Pixel coordinate grounding data
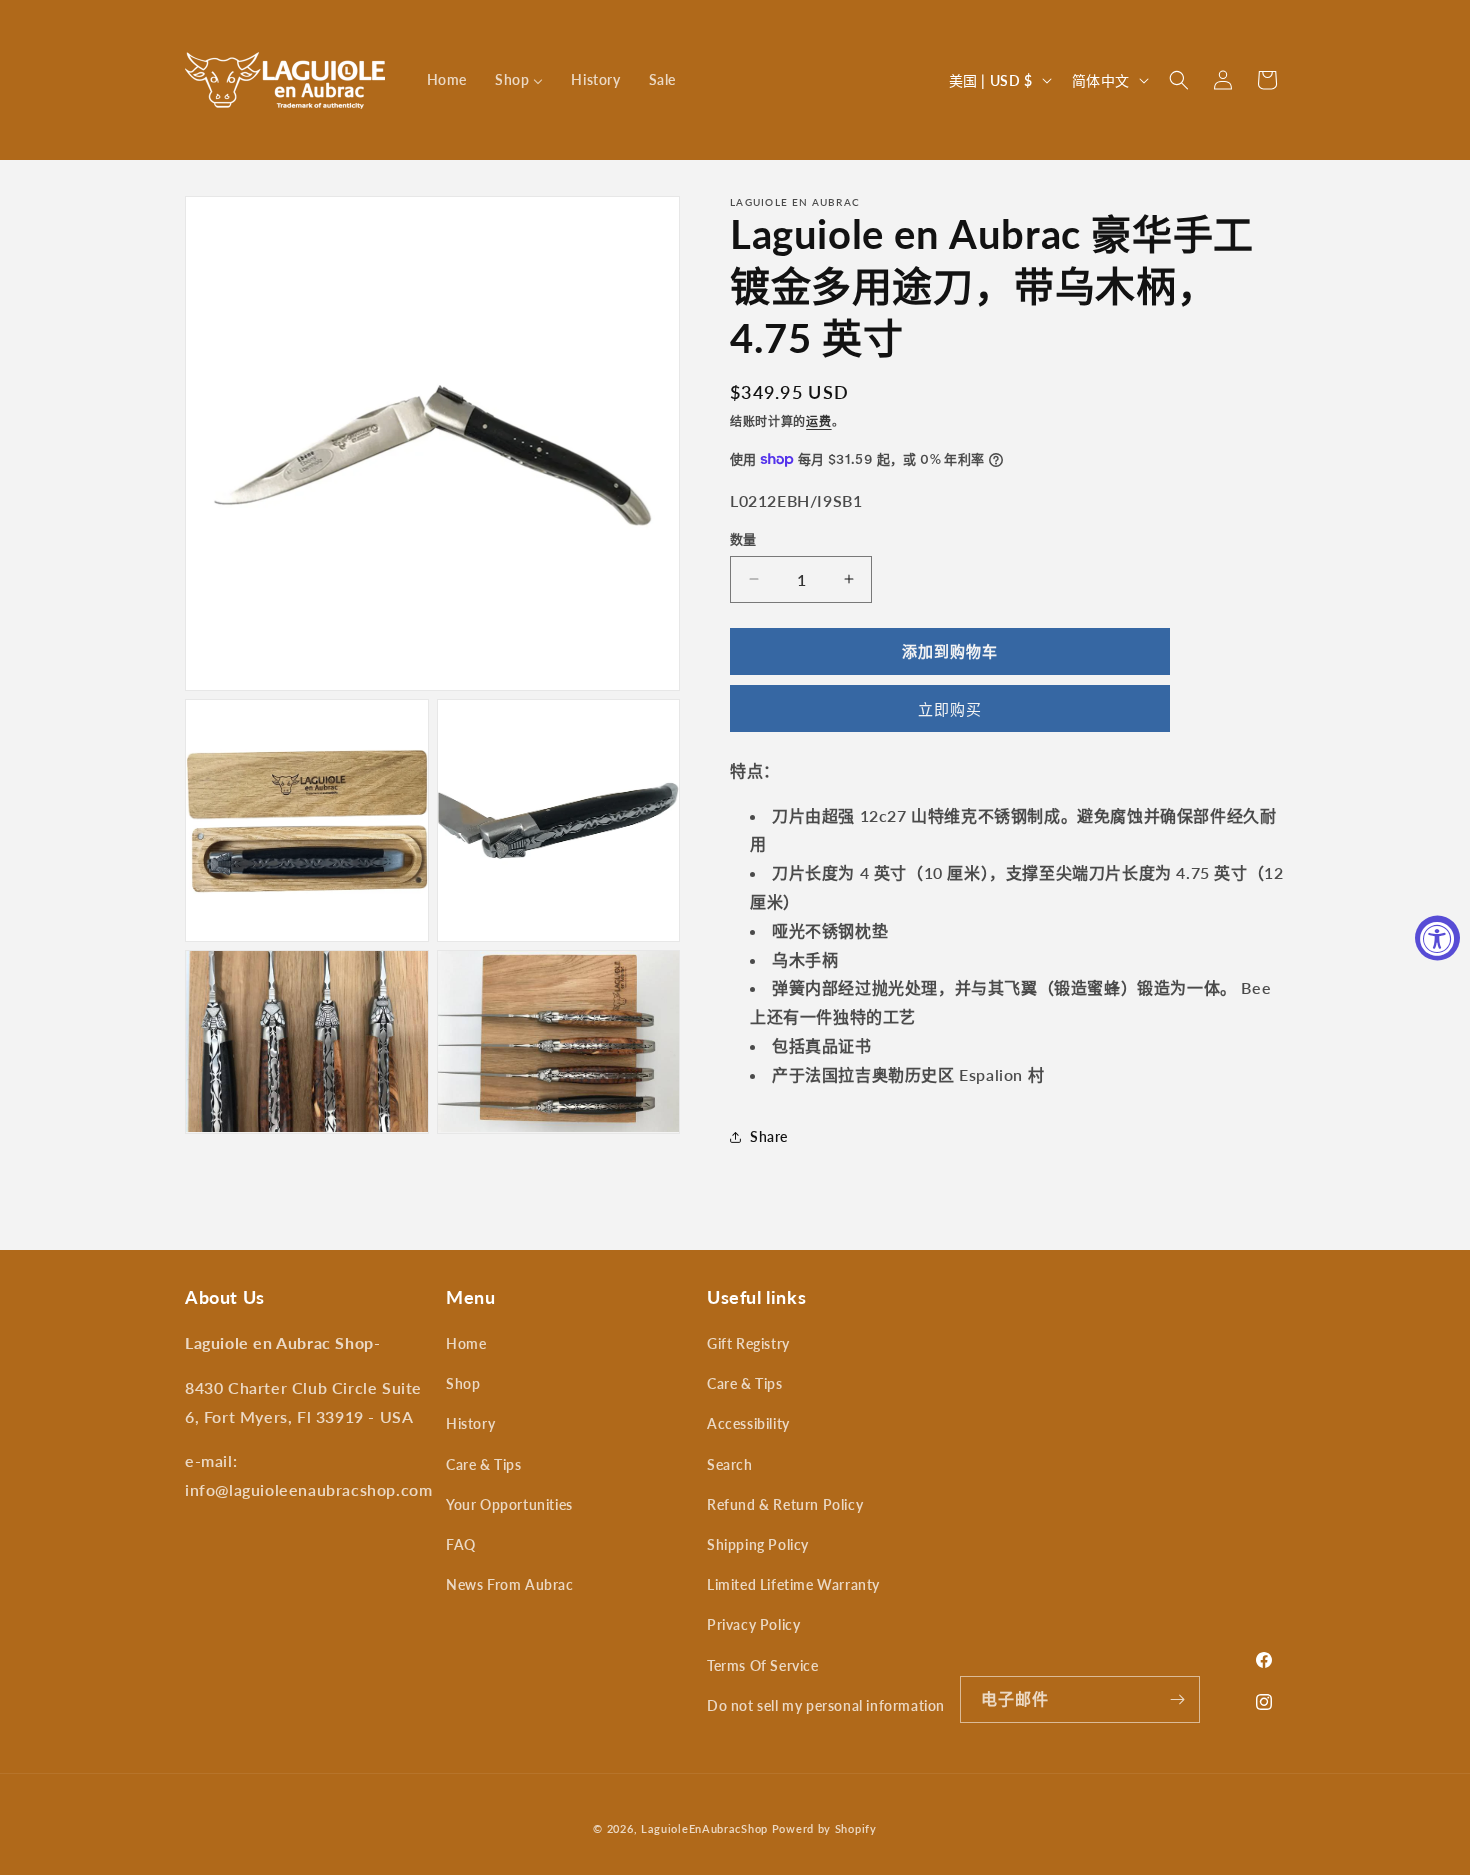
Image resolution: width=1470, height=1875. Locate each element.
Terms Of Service (763, 1665)
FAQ (461, 1544)
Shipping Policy (758, 1544)
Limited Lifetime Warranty (793, 1584)
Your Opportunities (509, 1504)
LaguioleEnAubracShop (704, 1828)
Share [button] (769, 1136)
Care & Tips (484, 1464)
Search (730, 1464)
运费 (818, 421)
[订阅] (1177, 1699)
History (470, 1423)
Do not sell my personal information (826, 1705)
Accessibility (748, 1423)
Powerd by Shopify (824, 1828)
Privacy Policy (753, 1624)
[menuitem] (447, 80)
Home (466, 1343)
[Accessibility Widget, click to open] (1437, 937)
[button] (1179, 80)
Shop (463, 1383)
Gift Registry (748, 1343)
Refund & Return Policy (785, 1504)
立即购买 (950, 709)
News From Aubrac (510, 1584)
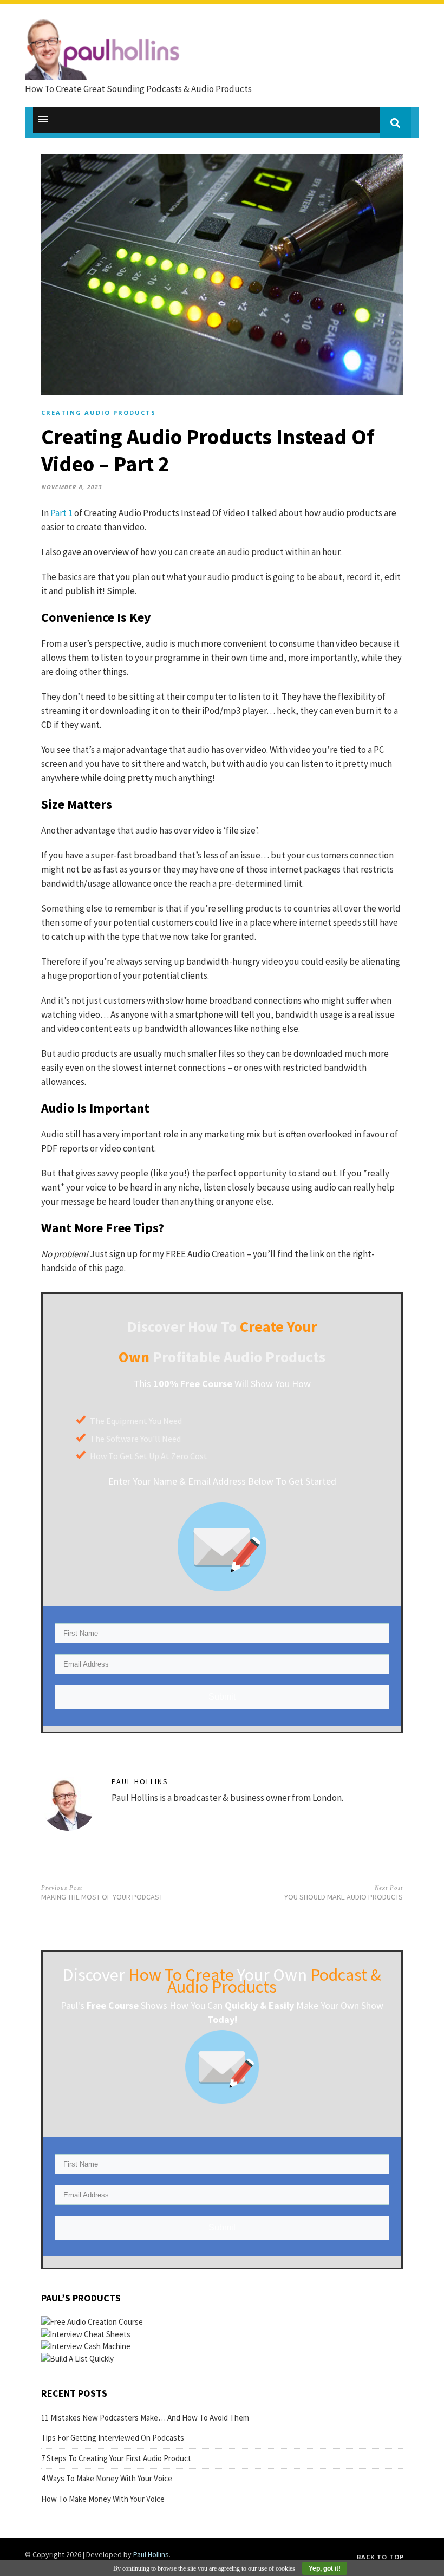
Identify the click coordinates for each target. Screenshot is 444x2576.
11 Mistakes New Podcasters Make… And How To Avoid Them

● What is being asked
Return the lines above exactly; the images are not part of the copy.

● Result for this task
Image resolution: width=1470, height=1875. Locate each element.
Terms Of Service (763, 1665)
FAQ (461, 1544)
Shipping Policy (758, 1544)
Limited Lifetime Warranty (793, 1584)
Your Opportunities (509, 1504)
LaguioleEnAubracShop (704, 1828)
Share [button] (769, 1136)
Care & Tips (484, 1464)
Search (730, 1464)
运费 (818, 421)
[订阅] (1177, 1699)
History (470, 1423)
Do not sell my personal information (826, 1705)
Accessibility (748, 1423)
Powerd by Shopify (824, 1828)
Privacy Policy (753, 1624)
[menuitem] (447, 80)
Home (466, 1343)
[Accessibility Widget, click to open] (1437, 937)
[button] (1179, 80)
Shop (463, 1383)
Gift Registry (748, 1343)
Refund & Return Policy (785, 1504)
立即购买 (950, 709)
News From Aubrac (510, 1584)
Identify the click coordinates for each target. Screenshot is 444x2576.
11 Mistakes New Podcasters Make… And How To Avoid Them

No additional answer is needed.